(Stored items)
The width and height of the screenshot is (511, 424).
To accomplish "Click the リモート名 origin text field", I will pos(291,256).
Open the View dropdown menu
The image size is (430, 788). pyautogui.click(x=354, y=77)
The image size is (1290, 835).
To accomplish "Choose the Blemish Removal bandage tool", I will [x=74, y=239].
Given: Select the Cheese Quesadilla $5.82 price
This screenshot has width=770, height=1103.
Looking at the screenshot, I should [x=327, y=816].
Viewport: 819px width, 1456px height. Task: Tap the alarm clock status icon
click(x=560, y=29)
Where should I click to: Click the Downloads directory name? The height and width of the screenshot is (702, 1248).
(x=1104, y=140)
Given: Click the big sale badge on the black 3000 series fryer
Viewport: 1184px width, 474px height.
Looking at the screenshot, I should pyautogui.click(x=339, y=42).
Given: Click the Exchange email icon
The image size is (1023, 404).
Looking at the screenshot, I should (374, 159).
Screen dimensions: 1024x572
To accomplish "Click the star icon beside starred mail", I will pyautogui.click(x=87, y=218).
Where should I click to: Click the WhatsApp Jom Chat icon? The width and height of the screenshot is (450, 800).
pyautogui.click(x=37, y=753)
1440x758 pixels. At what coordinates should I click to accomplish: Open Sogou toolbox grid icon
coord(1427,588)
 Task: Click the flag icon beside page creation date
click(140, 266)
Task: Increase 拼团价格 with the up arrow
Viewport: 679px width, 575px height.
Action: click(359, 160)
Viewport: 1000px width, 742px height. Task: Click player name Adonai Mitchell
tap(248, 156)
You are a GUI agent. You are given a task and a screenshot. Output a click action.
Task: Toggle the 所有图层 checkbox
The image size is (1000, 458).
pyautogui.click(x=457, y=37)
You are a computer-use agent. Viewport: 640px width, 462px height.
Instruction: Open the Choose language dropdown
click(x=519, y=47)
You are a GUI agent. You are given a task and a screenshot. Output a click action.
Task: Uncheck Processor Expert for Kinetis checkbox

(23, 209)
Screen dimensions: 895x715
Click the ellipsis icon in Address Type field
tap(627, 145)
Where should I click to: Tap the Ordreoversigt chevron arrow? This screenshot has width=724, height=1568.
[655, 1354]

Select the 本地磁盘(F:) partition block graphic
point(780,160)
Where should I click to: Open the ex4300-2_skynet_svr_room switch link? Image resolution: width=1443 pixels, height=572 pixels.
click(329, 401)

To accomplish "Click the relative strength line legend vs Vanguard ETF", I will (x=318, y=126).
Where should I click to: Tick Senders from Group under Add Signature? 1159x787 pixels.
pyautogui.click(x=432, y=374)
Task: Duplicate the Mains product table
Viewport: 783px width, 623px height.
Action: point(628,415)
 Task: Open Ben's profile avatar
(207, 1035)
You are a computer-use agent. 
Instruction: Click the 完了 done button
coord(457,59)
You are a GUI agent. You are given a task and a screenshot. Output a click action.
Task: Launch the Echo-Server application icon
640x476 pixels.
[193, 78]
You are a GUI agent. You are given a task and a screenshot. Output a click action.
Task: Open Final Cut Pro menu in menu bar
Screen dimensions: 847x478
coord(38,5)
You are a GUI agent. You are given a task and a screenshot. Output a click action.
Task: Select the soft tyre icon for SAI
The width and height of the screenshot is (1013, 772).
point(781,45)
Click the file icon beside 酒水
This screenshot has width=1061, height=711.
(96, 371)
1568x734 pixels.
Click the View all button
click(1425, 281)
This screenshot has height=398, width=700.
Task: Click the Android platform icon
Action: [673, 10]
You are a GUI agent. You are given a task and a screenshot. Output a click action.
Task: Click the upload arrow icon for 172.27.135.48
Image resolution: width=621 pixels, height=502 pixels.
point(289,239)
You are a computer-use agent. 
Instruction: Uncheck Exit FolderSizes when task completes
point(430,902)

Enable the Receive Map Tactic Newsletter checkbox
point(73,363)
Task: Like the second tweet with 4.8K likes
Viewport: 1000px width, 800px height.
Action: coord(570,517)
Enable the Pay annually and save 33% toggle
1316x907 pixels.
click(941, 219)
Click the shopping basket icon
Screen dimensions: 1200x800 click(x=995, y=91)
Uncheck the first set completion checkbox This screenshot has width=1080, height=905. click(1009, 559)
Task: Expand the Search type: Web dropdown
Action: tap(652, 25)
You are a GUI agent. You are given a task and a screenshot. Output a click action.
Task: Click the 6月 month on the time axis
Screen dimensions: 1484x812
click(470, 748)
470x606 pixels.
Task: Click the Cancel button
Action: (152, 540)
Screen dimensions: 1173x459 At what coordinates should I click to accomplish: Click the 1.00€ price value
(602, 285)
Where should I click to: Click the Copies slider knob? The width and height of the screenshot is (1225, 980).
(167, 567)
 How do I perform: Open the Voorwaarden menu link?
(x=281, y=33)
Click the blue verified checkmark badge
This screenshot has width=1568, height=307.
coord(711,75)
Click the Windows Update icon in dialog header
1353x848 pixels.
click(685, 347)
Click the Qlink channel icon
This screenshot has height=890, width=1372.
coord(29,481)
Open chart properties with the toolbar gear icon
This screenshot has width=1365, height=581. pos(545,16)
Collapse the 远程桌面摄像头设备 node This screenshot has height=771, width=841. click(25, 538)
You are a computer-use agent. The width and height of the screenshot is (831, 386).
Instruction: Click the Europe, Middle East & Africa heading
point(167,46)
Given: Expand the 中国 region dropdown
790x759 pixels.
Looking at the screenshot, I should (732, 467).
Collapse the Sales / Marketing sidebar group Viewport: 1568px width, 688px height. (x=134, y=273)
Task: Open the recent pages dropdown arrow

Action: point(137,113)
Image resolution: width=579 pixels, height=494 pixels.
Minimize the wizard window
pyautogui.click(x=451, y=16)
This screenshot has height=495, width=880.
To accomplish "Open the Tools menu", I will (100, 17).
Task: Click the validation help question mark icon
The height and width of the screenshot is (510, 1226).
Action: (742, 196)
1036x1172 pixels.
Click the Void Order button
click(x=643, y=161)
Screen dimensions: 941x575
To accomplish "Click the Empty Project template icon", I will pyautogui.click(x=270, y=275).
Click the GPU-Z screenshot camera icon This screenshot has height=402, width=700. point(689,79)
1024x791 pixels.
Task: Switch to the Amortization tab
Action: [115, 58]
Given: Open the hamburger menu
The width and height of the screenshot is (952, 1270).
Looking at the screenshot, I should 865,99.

◆ Assignment ◆
Reproduce the entries above in full, so that each one reads exactly as before.

◆ Response to the exercise ◆
The width and height of the screenshot is (511, 424).
To accomplish "Click the リモート名 origin text field", I will pos(291,256).
Open the View dropdown menu
The image size is (430, 788). pyautogui.click(x=354, y=77)
The image size is (1290, 835).
To accomplish "Choose the Blemish Removal bandage tool", I will [x=74, y=239].
Given: Select the Cheese Quesadilla $5.82 price
This screenshot has width=770, height=1103.
Looking at the screenshot, I should [x=327, y=816].
Viewport: 819px width, 1456px height. Task: Tap the alarm clock status icon
click(x=560, y=29)
Where should I click to: Click the Downloads directory name? The height and width of the screenshot is (702, 1248).
(x=1104, y=140)
Given: Click the big sale badge on the black 3000 series fryer
Viewport: 1184px width, 474px height.
Looking at the screenshot, I should pyautogui.click(x=339, y=42).
Given: Click the Exchange email icon
The image size is (1023, 404).
Looking at the screenshot, I should (374, 159).
Screen dimensions: 1024x572
To accomplish "Click the star icon beside starred mail", I will pyautogui.click(x=87, y=218).
Where should I click to: Click the WhatsApp Jom Chat icon? The width and height of the screenshot is (450, 800).
pyautogui.click(x=37, y=753)
1440x758 pixels. At what coordinates should I click to accomplish: Open Sogou toolbox grid icon
coord(1427,588)
 Task: Click the flag icon beside page creation date
click(140, 266)
Task: Increase 拼团价格 with the up arrow
Viewport: 679px width, 575px height.
Action: click(359, 160)
Viewport: 1000px width, 742px height. Task: Click player name Adonai Mitchell
tap(248, 156)
You are a GUI agent. You are given a task and a screenshot. Output a click action.
Task: Toggle the 所有图层 checkbox
The image size is (1000, 458).
pyautogui.click(x=457, y=37)
You are a computer-use agent. Viewport: 640px width, 462px height.
Instruction: Open the Choose language dropdown
click(x=519, y=47)
You are a GUI agent. You are given a task and a screenshot. Output a click action.
Task: Uncheck Processor Expert for Kinetis checkbox

(23, 209)
Screen dimensions: 895x715
Click the ellipsis icon in Address Type field
tap(627, 145)
Where should I click to: Tap the Ordreoversigt chevron arrow? This screenshot has width=724, height=1568.
[655, 1354]

Select the 本地磁盘(F:) partition block graphic
point(780,160)
Where should I click to: Open the ex4300-2_skynet_svr_room switch link? Image resolution: width=1443 pixels, height=572 pixels.
click(329, 401)

To accomplish "Click the relative strength line legend vs Vanguard ETF", I will (x=318, y=126).
Where should I click to: Tick Senders from Group under Add Signature? 1159x787 pixels.
pyautogui.click(x=432, y=374)
Task: Duplicate the Mains product table
Viewport: 783px width, 623px height.
Action: point(628,415)
 Task: Open Ben's profile avatar
(207, 1035)
You are a computer-use agent. 
Instruction: Click the 完了 done button
coord(457,59)
You are a GUI agent. You are given a task and a screenshot. Output a click action.
Task: Launch the Echo-Server application icon
640x476 pixels.
[193, 78]
You are a GUI agent. You are given a task and a screenshot. Output a click action.
Task: Open Final Cut Pro menu in menu bar
Screen dimensions: 847x478
coord(38,5)
You are a GUI agent. You are given a task and a screenshot. Output a click action.
Task: Select the soft tyre icon for SAI
The width and height of the screenshot is (1013, 772).
point(781,45)
Click the file icon beside 酒水
This screenshot has width=1061, height=711.
(96, 371)
1568x734 pixels.
Click the View all button
click(1425, 281)
This screenshot has height=398, width=700.
Task: Click the Android platform icon
Action: [673, 10]
You are a GUI agent. You are given a task and a screenshot. Output a click action.
Task: Click the upload arrow icon for 172.27.135.48
Image resolution: width=621 pixels, height=502 pixels.
point(289,239)
You are a computer-use agent. 
Instruction: Uncheck Exit FolderSizes when task completes
point(430,902)

Enable the Receive Map Tactic Newsletter checkbox
point(73,363)
Task: Like the second tweet with 4.8K likes
Viewport: 1000px width, 800px height.
Action: coord(570,517)
Enable the Pay annually and save 33% toggle
1316x907 pixels.
click(941, 219)
Click the shopping basket icon
Screen dimensions: 1200x800 click(x=995, y=91)
Uncheck the first set completion checkbox This screenshot has width=1080, height=905. click(1009, 559)
Task: Expand the Search type: Web dropdown
Action: tap(652, 25)
You are a GUI agent. You are given a task and a screenshot. Output a click action.
Task: Click the 6月 month on the time axis
Screen dimensions: 1484x812
click(470, 748)
470x606 pixels.
Task: Click the Cancel button
Action: (152, 540)
Screen dimensions: 1173x459 At what coordinates should I click to accomplish: Click the 1.00€ price value
(602, 285)
Where should I click to: Click the Copies slider knob? The width and height of the screenshot is (1225, 980).
(167, 567)
 How do I perform: Open the Voorwaarden menu link?
(x=281, y=33)
Click the blue verified checkmark badge
This screenshot has width=1568, height=307.
coord(711,75)
Click the Windows Update icon in dialog header
1353x848 pixels.
click(685, 347)
Click the Qlink channel icon
This screenshot has height=890, width=1372.
coord(29,481)
Open chart properties with the toolbar gear icon
This screenshot has width=1365, height=581. pos(545,16)
Collapse the 远程桌面摄像头设备 node This screenshot has height=771, width=841. click(25, 538)
You are a computer-use agent. The width and height of the screenshot is (831, 386).
Instruction: Click the Europe, Middle East & Africa heading
point(167,46)
Given: Expand the 中国 region dropdown
790x759 pixels.
Looking at the screenshot, I should (732, 467).
Collapse the Sales / Marketing sidebar group Viewport: 1568px width, 688px height. (x=134, y=273)
Task: Open the recent pages dropdown arrow

Action: point(137,113)
Image resolution: width=579 pixels, height=494 pixels.
Minimize the wizard window
pyautogui.click(x=451, y=16)
This screenshot has height=495, width=880.
To accomplish "Open the Tools menu", I will (100, 17).
Task: Click the validation help question mark icon
The height and width of the screenshot is (510, 1226).
Action: (742, 196)
1036x1172 pixels.
Click the Void Order button
click(x=643, y=161)
Screen dimensions: 941x575
To accomplish "Click the Empty Project template icon", I will pyautogui.click(x=270, y=275).
Click the GPU-Z screenshot camera icon This screenshot has height=402, width=700. point(689,79)
1024x791 pixels.
Task: Switch to the Amortization tab
Action: [115, 58]
Given: Open the hamburger menu
The width and height of the screenshot is (952, 1270).
Looking at the screenshot, I should 865,99.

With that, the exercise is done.